Beresford Dale and the River Dove


Beresford Dale


6 miles (9.7kms)

688ft (210m)
3hrs 30min

About the walk

Like many of the upland streams and rivers that flow over the limestone of the White Peak, the River Dove has long been celebrated for the purity of its water. This, of course, encourages all manner of wildlife, but in particular a healthy and thriving fish population.

Compleat Angler

The stretch of the Dove south of Hartington through Beresford Dale was a favourite of Charles Cotton, a 17th-century poet born in nearby Beresford Hall. Cotton, an enthusiastic young angler, introduced his great friend, Izaak Walton, to the area and taught him the art of fly-fishing. Together they built a fishing temple or shelter in the nearby woods of Beresford Dale (in private grounds) and also wrote The Compleat Angler, a classic collection of fishing stories, which was published in 1651. Through a discourse between two companions, Piscator and Viator, it describes in both prose and verse the practicalities of fly-fishing, including how to make artificial flies, which bait to use and the best way to cook fish. But at the same time it was a reflective and philosophical work and provides a window on 17th-century life in rural England. The Compleat Angler ran to numerous editions and became one of the mostly widely printed books of its time that is still in print today. Sadly Cotton inherited a mountain of debts from his father, who although wealthy was extravagant and spent too much time on leisure pursuits such as fishing, so that Charles was forced to sell Beresford Hall in 1681. It was demolished 150 years later and just a few ruins remain.

A Dry Valley

Through Beresford Dale the tree-lined River Dove tumbles over weirs and through pools, including Pike Pool, which is actually mentioned in The Compleat Angler. It’s a quiet and enclosed stretch, tucked away from the rest of the valley. However, further downstream, in Wolfscote Dale, the valley is more open and dramatic with bare crags and scree. Before you reach either of these two dales you make your way down Biggin Dale. In the summer months this secluded side dale is often completely dry and traditionally drinking water for livestock has been kept in purpose-built dew ponds, a couple of which you can see towards the top end of the dale. After winter rainfall an underground spring emerges and forms a stream that runs along the lower part of the dale and into the River Dove, at which times you might reluctantly have to share your path.

Walk directions

From the car park turn left and walk along through the village, past the pubs and tea rooms, following the main road as it curves right. Turn right by the war memorial into Hall Bank and go steeply up past the youth hostel. About 150yds (137m) further on go right on to the unsurfaced and walled Highfield Lane, signposted ‘Biggin’, which climbs steadily over the fields in a southeasterly direction.    

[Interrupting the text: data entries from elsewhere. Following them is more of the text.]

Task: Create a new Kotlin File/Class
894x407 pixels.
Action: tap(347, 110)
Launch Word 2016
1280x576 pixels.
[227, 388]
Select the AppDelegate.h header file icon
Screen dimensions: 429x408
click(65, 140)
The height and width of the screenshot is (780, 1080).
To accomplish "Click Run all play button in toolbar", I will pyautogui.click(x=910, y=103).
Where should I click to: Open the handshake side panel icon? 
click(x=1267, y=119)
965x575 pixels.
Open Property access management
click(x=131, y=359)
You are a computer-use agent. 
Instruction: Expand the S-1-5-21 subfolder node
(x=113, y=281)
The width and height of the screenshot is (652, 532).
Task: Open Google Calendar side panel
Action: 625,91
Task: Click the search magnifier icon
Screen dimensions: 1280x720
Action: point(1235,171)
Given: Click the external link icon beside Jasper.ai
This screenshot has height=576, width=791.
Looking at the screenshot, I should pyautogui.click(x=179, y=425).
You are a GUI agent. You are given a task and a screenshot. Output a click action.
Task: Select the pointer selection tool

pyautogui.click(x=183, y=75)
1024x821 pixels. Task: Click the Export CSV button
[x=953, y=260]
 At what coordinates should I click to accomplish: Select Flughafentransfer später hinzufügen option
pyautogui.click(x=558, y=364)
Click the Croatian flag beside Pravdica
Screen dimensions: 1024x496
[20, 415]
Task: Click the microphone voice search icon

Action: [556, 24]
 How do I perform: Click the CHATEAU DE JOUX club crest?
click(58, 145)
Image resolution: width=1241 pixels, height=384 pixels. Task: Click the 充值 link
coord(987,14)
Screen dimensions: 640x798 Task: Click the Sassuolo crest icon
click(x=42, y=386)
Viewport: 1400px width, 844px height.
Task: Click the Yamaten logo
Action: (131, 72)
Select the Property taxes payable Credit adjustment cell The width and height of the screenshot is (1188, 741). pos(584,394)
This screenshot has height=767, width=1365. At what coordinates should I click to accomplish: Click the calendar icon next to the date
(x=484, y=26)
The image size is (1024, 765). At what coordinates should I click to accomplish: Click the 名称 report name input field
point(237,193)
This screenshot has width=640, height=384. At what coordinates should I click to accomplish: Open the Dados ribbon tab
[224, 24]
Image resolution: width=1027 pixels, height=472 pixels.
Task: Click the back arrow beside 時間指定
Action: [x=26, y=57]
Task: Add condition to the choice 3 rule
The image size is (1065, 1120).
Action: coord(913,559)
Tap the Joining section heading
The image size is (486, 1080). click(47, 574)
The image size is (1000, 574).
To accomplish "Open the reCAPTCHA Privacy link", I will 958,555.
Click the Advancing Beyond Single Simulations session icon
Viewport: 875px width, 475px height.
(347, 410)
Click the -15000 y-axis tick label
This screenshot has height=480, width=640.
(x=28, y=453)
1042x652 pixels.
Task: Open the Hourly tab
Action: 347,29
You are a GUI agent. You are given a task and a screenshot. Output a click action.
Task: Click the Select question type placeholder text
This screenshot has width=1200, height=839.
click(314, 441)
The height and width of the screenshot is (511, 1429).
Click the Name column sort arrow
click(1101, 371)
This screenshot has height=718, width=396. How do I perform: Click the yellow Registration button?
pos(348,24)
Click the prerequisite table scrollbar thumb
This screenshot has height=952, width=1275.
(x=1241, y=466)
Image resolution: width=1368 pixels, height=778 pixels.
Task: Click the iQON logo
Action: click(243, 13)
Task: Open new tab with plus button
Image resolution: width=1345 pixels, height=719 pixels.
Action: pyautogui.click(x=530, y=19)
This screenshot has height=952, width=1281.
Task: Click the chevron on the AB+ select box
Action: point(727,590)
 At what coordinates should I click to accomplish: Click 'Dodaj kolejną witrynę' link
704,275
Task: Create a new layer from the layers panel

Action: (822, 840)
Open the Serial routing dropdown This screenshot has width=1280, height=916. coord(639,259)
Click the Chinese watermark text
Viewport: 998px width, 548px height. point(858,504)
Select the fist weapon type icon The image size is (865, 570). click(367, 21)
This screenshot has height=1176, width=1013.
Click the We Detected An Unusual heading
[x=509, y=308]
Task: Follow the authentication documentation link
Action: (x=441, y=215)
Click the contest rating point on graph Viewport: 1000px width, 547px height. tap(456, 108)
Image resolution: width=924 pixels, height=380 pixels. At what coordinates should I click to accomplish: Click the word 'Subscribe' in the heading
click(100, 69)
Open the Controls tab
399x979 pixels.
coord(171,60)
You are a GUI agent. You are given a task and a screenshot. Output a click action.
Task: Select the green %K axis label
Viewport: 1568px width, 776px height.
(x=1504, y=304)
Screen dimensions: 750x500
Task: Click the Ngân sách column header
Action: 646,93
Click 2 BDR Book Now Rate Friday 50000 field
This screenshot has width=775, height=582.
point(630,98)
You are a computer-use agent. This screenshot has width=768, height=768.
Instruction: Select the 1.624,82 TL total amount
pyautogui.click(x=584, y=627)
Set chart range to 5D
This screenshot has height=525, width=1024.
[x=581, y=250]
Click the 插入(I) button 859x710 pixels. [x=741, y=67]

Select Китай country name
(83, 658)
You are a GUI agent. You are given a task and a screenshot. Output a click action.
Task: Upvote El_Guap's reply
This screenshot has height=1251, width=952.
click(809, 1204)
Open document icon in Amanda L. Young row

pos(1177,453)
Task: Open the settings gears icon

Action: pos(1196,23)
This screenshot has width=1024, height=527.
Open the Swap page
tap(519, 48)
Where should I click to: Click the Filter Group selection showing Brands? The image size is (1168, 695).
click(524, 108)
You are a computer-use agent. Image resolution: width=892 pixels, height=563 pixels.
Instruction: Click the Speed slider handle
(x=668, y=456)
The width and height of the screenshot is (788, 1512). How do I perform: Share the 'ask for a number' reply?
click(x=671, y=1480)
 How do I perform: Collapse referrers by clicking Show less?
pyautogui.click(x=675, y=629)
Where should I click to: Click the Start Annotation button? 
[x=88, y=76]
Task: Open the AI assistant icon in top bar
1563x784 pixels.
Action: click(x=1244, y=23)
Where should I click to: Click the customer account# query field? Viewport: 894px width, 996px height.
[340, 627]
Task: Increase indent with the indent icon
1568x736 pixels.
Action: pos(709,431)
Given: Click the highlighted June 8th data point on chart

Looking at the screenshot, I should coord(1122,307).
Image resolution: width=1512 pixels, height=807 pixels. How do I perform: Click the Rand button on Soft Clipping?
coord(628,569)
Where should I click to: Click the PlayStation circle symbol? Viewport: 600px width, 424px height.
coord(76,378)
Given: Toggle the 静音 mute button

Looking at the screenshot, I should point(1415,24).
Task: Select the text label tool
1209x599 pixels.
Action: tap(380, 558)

At the far end it dips down to meet a road by buildings. Go right for 100yds (91m) then right again through a gate for a track into Biggin Dale. Walk along the wide grassy bottom, through a gate and on past a path junction, still following signs for Biggin Dale. 

Where the dale opens out take the path around the foot of the slope on the left. Go through a gate and turn right, signposted ‘Wolfscote Dale’, past a partly walled dew pond. The wall-side path continues down the dale bottom, which becomes wooded and stonier underfoot for a while before opening out once more beneath screes and crags. 

At the very far end the path meets the main track alongside the River Dove in Wolfscote Dale. Turn right on to this wide and popular route, which you will probably share with walkers and anglers. Just after passing the cave high up on the right at Frank i’ the Rocks, you reach a gate, with a footbridge on the left. 

Don’t cross the bridge but go straight ahead, over a path and through a gate, then another gate, and on along the eastern banks of the river through a wide meadow. At the very far end go over a narrow footbridge and turn right to follow the riverside path through leafy Beresford Dale. The path switches banks once more and eventually reaches a gate on the far side of a small wood.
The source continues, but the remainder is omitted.